::: MATERIALS PROVIDED

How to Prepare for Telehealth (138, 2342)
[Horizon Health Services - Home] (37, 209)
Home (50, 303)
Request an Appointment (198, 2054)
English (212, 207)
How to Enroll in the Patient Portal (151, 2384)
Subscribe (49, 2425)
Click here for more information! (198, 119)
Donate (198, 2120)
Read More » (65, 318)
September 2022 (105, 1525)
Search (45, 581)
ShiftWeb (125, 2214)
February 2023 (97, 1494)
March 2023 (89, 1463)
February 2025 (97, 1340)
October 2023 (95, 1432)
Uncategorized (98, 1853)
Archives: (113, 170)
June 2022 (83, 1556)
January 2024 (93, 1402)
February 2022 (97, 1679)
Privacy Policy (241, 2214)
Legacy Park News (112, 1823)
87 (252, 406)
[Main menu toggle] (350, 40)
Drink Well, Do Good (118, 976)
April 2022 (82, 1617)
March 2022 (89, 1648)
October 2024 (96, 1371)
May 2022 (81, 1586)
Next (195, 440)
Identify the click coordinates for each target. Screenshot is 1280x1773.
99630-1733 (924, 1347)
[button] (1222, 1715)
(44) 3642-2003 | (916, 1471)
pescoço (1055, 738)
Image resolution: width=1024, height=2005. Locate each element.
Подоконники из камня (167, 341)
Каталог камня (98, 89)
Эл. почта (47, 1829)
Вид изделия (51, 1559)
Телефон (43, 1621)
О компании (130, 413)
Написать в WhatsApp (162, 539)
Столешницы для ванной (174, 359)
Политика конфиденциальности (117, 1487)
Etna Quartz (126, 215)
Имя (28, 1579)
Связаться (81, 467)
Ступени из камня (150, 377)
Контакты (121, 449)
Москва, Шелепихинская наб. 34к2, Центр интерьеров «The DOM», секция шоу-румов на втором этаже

::::::

== ACTION ITEM ==
For this task, retype the material exactly, line for line.

== ANSWER TO THIS PROBLEM ==
How to Prepare for Telehealth (138, 2342)
[Horizon Health Services - Home] (37, 209)
Home (50, 303)
Request an Appointment (198, 2054)
English (212, 207)
How to Enroll in the Patient Portal (151, 2384)
Subscribe (49, 2425)
Click here for more information! (198, 119)
Donate (198, 2120)
Read More » (65, 318)
September 2022 (105, 1525)
Search (45, 581)
ShiftWeb (125, 2214)
February 2023 (97, 1494)
March 2023 (89, 1463)
February 2025 (97, 1340)
October 2023 (95, 1432)
Uncategorized (98, 1853)
Archives: (113, 170)
June 2022 (83, 1556)
January 2024 (93, 1402)
February 2022 (97, 1679)
Privacy Policy (241, 2214)
Legacy Park News (112, 1823)
87 (252, 406)
[Main menu toggle] (350, 40)
Drink Well, Do Good (118, 976)
April 2022 (82, 1617)
March 2022 (89, 1648)
October 2024 (96, 1371)
May 2022 (81, 1586)
Next (195, 440)
Identify the click coordinates for each target. Screenshot is 1280x1773.
99630-1733 (924, 1347)
[button] (1222, 1715)
(44) 3642-2003 | (916, 1471)
pescoço (1055, 738)
Image resolution: width=1024, height=2005. Locate each element.
Подоконники из камня (167, 341)
Каталог камня (98, 89)
Эл. почта (47, 1829)
Вид изделия (51, 1559)
Телефон (43, 1621)
О компании (130, 413)
Написать в WhatsApp (162, 539)
Столешницы для ванной (174, 359)
Политика конфиденциальности (117, 1487)
Etna Quartz (126, 215)
Имя (28, 1579)
Связаться (81, 467)
Ступени из камня (150, 377)
Контакты (121, 449)
Москва, Шелепихинская наб. 34к2, Центр интерьеров «The DOM», секция шоу-румов на втором этаже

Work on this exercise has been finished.